Some of the most common side effect seen in women in both trials included a drop in the number of white blood cells, infection, fatigue, and nausea. Quality of life remained higher for longer in the ribociclib group.
What Therapy for Which Patients?
Follow-up for both trials is still ongoing, to see if a difference in overall survival emerges over time.
“Typically, in HR+, HER2- disease, it has been difficult to show an overall survival advantage because these patients have so many other lines of therapy available” if their disease progresses, explained Dr. Krishnamurthy. “[Improved] overall survival is something that’s been kind of the holy grail” in advanced breast cancer, he added.
In both trials, patients’ quality of life remained high during treatment. This is important for advanced cancer, said Dr. Krishnamurthy.
“A common misconception among patients [with advanced disease] and their families is they feel that we should administer chemotherapy, because we have to be ‘aggressive.’
“On the contrary, for HR+, HER2- disease, you have to target the estrogen receptor,” for as long as possible, he added. This strategy has the potential to be both more effective and produce fewer side effects than chemotherapy, he explained.
Two trials in progress (PEARL and PASIPHAE) are testing whether giving a CDK4/6 inhibitor and hormone therapy instead of chemotherapy as an initial, or first-line, treatment for women with metastatic breast cancer improves progression-free survival.
Other questions about the best way to use CDK4/6 inhibitors remain to be answered. For instance, further studies are needed to understand which patients with advanced or metastatic breast cancer may do just as well with a hormone therapy alone and which patients have tumors that are resistant to CDK4/6 inhibition, explained Dr. Tripathy.
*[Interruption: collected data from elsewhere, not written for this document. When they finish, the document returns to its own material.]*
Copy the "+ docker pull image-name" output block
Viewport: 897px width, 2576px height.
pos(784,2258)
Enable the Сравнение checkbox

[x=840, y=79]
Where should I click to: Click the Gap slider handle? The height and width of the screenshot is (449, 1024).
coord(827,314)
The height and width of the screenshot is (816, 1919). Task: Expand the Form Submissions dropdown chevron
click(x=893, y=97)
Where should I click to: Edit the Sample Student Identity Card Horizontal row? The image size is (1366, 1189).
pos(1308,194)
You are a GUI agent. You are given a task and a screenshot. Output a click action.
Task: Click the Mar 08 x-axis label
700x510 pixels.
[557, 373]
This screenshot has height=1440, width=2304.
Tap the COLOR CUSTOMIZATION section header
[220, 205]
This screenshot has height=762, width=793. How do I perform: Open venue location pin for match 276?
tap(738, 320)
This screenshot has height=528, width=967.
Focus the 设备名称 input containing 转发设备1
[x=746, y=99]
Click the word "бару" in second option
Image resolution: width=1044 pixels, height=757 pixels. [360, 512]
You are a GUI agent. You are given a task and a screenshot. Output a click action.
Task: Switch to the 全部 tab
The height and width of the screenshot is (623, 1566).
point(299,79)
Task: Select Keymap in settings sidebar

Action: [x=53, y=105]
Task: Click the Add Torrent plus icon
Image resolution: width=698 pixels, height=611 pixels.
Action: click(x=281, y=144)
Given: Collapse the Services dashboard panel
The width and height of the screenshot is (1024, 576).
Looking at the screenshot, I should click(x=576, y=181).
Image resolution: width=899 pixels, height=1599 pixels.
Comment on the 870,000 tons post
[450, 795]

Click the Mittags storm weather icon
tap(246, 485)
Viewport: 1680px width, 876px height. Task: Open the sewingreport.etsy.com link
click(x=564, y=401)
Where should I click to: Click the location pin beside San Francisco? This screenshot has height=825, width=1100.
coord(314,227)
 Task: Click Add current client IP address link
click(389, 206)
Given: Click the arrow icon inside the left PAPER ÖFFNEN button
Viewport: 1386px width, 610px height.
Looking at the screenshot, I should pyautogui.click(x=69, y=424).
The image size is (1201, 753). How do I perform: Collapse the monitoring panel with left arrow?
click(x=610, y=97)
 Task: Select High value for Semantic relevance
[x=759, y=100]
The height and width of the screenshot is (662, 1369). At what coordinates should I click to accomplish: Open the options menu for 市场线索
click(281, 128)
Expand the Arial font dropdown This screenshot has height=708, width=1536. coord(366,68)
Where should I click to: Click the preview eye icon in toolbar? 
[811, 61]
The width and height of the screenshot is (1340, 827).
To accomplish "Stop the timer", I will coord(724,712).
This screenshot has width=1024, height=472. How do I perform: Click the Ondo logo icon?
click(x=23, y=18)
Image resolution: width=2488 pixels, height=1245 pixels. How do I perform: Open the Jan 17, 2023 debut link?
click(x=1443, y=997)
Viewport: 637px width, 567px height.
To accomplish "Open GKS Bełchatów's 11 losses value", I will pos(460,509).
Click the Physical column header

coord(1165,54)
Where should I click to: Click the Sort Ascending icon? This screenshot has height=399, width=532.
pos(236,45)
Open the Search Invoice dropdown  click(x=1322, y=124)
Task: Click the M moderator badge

Neither of these groups would benefit from a combination of CDK4/6 inhibitors and hormone therapy.
And for tumors that are resistant to CDK4/6 inhibitors, more research is needed to tease out “what the mechanisms of resistance are and how we can use this information—not only to make better choices for our patients, but also to discover newer drugs that might reverse resistance or perform better in these patients,” Dr. Tripathy said.
But “clinicians should at least discuss the possibility of adding a CDK4/6 inhibitor with everybody who’s getting first-line or second-line hormone therapy [for advanced disease],” he concluded. “Because, for most patients, CDK4/6 inhibitors appear to be of benefit in terms of delaying progression. . .and may also delay the time that they need to go on more aggressive treatment, like chemotherapy.”